The head of the agency running the troubled federal government health insurance website apologized for the website's problems Tuesday, promising they will be fixed.
But Centers for Medicare and Medicaid Services administrator Marilyn Tavenner insisted the website, the crowning glory of 2010 Affordable Care Act, was working and would eventually work better.
“I want to apologize to you that the website has not worked as well as it should,” Tavenner said. "This healthcare.gov site is fixable," she added. "The system is working. It's just not working as smoothly and consistently as we want."
Tavenner’s boss, Health and Human Services Secretary Kathleen Sebelius, made similar promises for a quick fix in written testimony submitted to the House Energy and Commerce Committee, where she was scheduled to testify Wednesday.
“The initial consumer experience of HealthCare.gov has not lived up to the expectations of the American people and is not acceptable. We are committed to fixing these problems as soon as possible,” Sebelius wrote. The administration has promised the site will work smoothly by the end of November.
Later Tuesday, HHS officials detailed some of the recent fixes in a blog post. "We can now process nearly 17,000 account registrants per hour – or five per second – with an error rate near zero," it reads.
"We replaced the virtual database with a high-capacity physical one, which allowed more efficient, effective processing and significantly reduced the error rate, or account registration failures," it adds. Technicians also doubled the number of servers and made the database more efficient, they said.
"We pushed through a patch release with four software fixes to address users that were having a hard time logging in to their accounts," the blog added.
Members of the House Ways and Means Committee demanded to know why Americans should trust that the troubled website, or even the entire health care law, will ever work.
“While the website can eventually be fixed, the widespread problems of Obamacare cannot,” panel chairman Dave Camp, a Michigan Republican, said. “These problems can’t be fixed through a tech surge.”
House Republicans, who did not vote to pass the 2010 Affordable Care Act and who have voted more than 40 times to repeal it, say they won't stop trying. "There is no way to fix this monstrosity, said House Speaker John Boehner (R-OH). "We want to repeal Obamacare and replace it with patient-centered health care."
Texas Republican Kevin Brady asked Tavenner why the site wasn't ready sooner. "You have had nearly four years to get it ready," Brady said. "Why should the American people believe you now?"
Tavenner said technicians had added capacity to the website, and that experts were tackling glitches one by one. "That is the gradual improvement you will see over the next four weeks, and that is why we are confident," she said.
Sebelius blamed the contractors. “CMS has a track record of successfully overseeing the many contractors our programs depend on to function.
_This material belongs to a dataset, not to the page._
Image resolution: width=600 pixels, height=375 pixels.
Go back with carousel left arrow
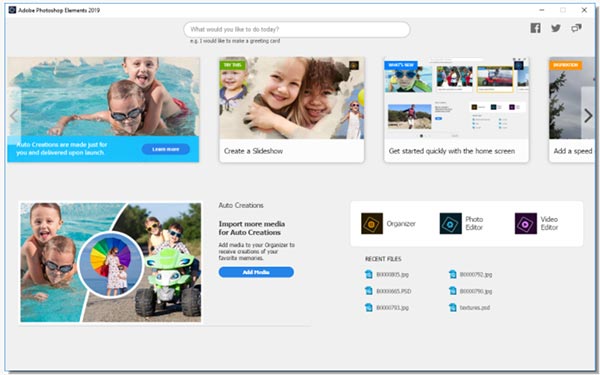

Unfortunately, a subset of those contracts for HealthCare.gov have not met expectations,” she said in her written testimony for Wednesday.
One of the contractors who failed was Virginia-based CGI, Tavenner said. Last week, CGI said the site was tested in the last two weeks before launch when months would have been better.
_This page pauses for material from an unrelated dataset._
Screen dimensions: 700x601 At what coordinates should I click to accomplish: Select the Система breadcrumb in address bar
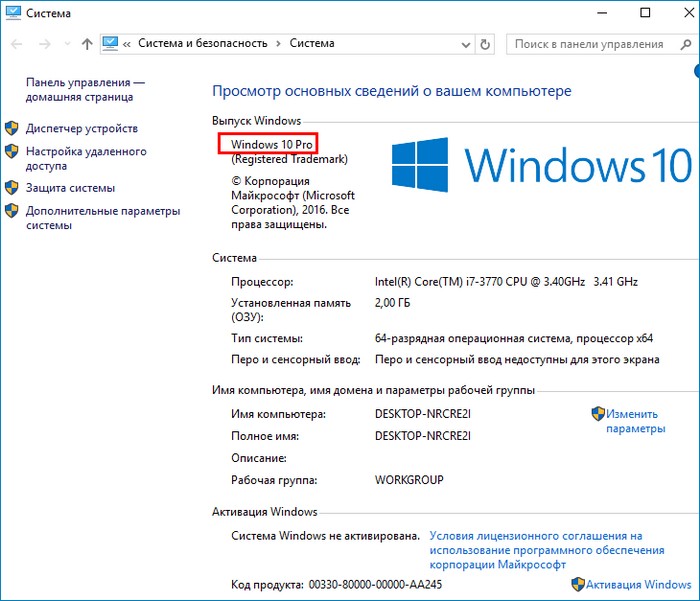(x=312, y=44)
Brady said he doubted government could ever manage something as complex as healthcare. "The flaw is not in the website," he said. "The flaw is in the law itself." Later, he added: “The clock is ticking on a website that is broken. My constituents are scared.”
Tavenner pushed back against allegations that the administration misled people about whether they could keep health plans they liked, saying any canceled plans were scrapped by insurers who knew they were not meeting the law's requirements.
“Some insurance companies have decided that they want to offer new plans and if they offer new plans they have to come under the requirements of the Affordable Care Act,” she said. This includes providing 10 “essential benefits” such as free cancer screening, as well as covering people even if their care starts to get very expensive. “You can’t be denied, you can’t be kicked off a policy,” Tavenner said.